Many people seem to want to equate the tax breaks that wind and other renewable energy technologies receive with the controversial tax benefits for the oil and gas industry, without realizing how unfavorable that comparison truly is for renewables.  Subsidies for technologies such as wind are much higher per unit of energy produced, consistent with their intended purpose of bridging the competitive gap vs. conventional energy.  Yet since the total output of new renewables is still relatively small, the disparity in total subsidies is much larger than it appears.  One way to illustrate that is that if the oil and natural gas produced in the US received tax credits at the same rate per equivalent kWh as wind power, then the annual oil and gas tax preferences that the Congress and President Obama have been sparring over for the last three years wouldn't be $4.8 B per year, but around $100 B per year. 

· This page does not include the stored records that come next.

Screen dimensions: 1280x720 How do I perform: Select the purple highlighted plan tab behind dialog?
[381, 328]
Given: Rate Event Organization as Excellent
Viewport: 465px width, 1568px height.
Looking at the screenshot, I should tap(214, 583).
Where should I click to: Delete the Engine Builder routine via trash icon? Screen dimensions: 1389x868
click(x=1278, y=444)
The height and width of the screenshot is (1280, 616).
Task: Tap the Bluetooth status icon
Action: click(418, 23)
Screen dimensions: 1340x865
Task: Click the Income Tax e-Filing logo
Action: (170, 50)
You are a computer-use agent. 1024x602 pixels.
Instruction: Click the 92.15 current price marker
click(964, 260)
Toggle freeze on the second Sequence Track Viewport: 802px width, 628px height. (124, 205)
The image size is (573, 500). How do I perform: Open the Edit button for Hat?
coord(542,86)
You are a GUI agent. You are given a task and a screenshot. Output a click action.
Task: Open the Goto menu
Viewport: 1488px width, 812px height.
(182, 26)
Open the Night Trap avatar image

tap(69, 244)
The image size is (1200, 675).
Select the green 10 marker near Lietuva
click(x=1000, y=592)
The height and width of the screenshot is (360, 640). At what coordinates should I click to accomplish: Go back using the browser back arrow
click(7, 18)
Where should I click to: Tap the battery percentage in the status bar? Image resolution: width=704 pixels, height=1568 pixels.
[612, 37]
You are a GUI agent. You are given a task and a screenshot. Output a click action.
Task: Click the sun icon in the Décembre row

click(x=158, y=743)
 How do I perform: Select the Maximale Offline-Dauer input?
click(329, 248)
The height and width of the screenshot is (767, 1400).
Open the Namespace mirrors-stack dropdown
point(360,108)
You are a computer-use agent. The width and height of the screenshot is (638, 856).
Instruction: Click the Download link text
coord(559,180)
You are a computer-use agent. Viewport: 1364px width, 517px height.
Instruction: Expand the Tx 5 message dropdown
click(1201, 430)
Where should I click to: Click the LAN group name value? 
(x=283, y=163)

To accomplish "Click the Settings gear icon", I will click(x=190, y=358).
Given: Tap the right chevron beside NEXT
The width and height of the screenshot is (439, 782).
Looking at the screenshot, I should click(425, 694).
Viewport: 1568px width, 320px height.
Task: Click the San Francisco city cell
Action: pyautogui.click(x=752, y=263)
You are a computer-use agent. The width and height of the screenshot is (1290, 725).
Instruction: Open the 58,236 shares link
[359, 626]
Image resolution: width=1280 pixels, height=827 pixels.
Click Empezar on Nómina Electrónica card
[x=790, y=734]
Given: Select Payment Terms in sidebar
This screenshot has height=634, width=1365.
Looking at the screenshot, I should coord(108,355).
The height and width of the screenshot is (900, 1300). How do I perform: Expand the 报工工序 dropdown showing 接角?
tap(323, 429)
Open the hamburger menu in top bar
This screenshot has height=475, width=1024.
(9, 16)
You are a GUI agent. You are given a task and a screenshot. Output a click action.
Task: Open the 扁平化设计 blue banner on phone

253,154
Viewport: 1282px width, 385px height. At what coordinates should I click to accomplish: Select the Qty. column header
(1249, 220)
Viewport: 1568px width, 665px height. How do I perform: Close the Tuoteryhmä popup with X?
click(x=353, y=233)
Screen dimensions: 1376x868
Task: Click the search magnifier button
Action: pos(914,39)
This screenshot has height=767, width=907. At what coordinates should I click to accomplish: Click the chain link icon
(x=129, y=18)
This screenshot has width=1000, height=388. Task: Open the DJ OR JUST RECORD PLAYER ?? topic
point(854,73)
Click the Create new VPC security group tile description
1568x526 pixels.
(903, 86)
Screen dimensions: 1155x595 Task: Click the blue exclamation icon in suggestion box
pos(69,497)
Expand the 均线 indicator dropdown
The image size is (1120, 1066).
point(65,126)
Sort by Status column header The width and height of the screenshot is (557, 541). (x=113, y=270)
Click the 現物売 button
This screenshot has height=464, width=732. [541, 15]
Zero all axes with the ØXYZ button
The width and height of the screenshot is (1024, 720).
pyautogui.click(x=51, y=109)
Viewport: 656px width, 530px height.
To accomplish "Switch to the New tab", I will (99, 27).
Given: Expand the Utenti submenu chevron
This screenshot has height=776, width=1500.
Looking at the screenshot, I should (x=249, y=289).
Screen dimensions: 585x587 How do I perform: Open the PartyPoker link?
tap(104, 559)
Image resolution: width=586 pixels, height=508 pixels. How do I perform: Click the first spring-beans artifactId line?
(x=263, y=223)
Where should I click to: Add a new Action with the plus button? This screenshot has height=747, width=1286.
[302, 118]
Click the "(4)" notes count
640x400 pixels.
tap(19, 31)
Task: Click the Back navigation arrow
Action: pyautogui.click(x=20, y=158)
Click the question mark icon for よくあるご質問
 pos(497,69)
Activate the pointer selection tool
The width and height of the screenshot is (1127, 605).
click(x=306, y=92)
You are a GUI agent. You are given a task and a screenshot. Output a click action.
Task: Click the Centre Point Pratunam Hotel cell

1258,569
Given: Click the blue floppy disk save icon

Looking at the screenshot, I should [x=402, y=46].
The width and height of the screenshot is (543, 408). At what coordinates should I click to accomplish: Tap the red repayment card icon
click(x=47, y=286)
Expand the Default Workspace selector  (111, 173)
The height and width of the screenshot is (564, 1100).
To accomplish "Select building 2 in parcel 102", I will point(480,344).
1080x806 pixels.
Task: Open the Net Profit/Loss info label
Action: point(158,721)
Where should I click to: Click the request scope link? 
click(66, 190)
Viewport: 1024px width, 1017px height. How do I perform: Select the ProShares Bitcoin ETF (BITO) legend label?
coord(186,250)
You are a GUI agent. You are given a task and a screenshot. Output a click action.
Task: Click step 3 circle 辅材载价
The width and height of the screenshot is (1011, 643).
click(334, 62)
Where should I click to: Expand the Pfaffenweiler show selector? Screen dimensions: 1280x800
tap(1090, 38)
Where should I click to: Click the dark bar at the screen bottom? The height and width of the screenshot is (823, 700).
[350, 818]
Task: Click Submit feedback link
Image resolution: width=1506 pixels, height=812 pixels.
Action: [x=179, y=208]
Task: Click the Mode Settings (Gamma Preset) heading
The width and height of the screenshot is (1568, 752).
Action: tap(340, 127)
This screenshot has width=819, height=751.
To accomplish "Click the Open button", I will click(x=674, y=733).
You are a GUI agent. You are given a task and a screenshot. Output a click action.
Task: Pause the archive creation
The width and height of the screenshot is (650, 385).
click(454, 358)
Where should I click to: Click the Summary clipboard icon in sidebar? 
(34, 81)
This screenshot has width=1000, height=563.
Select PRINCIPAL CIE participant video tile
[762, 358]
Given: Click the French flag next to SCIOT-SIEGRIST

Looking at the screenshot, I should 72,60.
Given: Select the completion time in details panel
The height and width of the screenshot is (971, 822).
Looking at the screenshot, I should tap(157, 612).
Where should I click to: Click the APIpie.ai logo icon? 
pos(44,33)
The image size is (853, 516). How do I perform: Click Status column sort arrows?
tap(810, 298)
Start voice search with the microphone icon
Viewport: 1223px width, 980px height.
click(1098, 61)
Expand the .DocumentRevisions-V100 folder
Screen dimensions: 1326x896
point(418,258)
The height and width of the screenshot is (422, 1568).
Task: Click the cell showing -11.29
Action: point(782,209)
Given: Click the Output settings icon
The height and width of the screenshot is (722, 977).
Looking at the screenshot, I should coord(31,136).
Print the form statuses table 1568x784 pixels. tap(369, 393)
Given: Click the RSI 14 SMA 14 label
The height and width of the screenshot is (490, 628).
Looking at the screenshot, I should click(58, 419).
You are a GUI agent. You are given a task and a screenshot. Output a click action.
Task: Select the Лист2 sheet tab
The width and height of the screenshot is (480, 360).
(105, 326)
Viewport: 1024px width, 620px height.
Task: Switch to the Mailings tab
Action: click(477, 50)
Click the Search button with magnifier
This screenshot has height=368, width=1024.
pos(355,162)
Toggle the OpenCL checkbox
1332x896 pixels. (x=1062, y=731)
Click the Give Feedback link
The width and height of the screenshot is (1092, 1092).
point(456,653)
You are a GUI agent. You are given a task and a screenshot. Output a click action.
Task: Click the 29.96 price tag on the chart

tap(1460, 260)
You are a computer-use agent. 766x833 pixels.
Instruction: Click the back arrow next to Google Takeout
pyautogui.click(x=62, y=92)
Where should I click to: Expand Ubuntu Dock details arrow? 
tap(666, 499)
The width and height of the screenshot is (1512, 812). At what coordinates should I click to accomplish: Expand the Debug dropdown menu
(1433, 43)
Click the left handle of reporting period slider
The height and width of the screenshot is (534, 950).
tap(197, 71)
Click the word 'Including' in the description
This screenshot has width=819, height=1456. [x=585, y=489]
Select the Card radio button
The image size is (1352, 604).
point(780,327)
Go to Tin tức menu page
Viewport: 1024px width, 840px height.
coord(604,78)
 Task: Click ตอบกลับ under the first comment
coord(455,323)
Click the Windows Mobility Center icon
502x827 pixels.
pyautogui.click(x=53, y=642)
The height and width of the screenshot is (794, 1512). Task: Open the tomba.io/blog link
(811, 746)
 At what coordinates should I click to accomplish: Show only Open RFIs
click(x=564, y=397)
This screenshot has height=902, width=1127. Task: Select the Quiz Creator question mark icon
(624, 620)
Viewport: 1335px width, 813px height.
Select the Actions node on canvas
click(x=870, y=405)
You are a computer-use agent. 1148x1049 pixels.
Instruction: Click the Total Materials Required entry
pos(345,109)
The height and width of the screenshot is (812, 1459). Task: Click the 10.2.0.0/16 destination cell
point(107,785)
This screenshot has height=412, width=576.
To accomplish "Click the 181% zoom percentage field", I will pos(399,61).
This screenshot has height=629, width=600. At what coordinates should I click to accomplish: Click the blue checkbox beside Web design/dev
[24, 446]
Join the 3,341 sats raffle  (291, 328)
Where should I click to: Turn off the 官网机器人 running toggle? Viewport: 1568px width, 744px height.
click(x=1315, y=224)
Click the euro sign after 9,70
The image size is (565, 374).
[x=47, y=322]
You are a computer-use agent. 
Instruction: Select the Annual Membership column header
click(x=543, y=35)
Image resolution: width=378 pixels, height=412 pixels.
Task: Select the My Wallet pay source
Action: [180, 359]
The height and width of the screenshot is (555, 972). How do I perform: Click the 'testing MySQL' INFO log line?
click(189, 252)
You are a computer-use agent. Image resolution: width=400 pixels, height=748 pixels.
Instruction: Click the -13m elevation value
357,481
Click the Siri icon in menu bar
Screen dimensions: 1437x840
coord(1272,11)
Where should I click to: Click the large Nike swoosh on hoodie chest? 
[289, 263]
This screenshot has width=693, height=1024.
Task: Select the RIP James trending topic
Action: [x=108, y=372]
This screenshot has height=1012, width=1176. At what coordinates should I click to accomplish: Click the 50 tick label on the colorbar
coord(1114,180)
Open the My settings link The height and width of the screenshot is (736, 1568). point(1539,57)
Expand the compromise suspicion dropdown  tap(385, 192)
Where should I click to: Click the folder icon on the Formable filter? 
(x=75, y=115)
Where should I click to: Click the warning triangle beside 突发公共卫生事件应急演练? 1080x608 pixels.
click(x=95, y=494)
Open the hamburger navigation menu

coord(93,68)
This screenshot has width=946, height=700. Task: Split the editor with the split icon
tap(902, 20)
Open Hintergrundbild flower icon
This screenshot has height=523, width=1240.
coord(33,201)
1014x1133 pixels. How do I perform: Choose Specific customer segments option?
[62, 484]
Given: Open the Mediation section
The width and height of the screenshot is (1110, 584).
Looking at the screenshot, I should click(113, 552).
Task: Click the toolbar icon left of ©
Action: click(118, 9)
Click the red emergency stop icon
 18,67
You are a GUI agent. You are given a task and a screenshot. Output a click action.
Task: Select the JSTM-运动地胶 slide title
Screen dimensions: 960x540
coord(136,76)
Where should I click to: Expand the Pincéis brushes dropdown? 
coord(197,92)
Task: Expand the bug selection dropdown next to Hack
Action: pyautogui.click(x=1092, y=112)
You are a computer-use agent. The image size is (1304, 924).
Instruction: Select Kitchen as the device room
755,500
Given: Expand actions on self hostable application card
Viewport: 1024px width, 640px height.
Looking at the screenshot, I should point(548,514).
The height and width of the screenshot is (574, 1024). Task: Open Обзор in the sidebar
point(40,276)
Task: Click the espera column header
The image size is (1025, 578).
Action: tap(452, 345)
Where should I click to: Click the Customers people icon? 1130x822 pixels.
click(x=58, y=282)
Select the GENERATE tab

As the Reuters article makes clear, there will be other opportunities for the PTC to be reinserted in the extenders bill or other legislation.  However, by persistently arguing for extending the existing credit without modification, the wind industry and its supporters may be misreading the public's appetite for such generous subsidies in a period of protracted economic weakness, notwithstanding the recent Iowa poll.  Despite its rapid recent growth wind still contributes less than 4% of the nation's electricity and just 1% of our total energy consumption, and the green jobs angle is wearing thin. Last year's expiration of the ethanol blenders credit set a precedent for ending another large, generous subsidy before its beneficiaries agreed they were done with it. If congressional Republicans line up behind their party's standard bearer on this issue, the wind industry will have missed its opportunity for a graduated, multi-year phaseout of the PTC, instead of stepping off a cliff in 2013.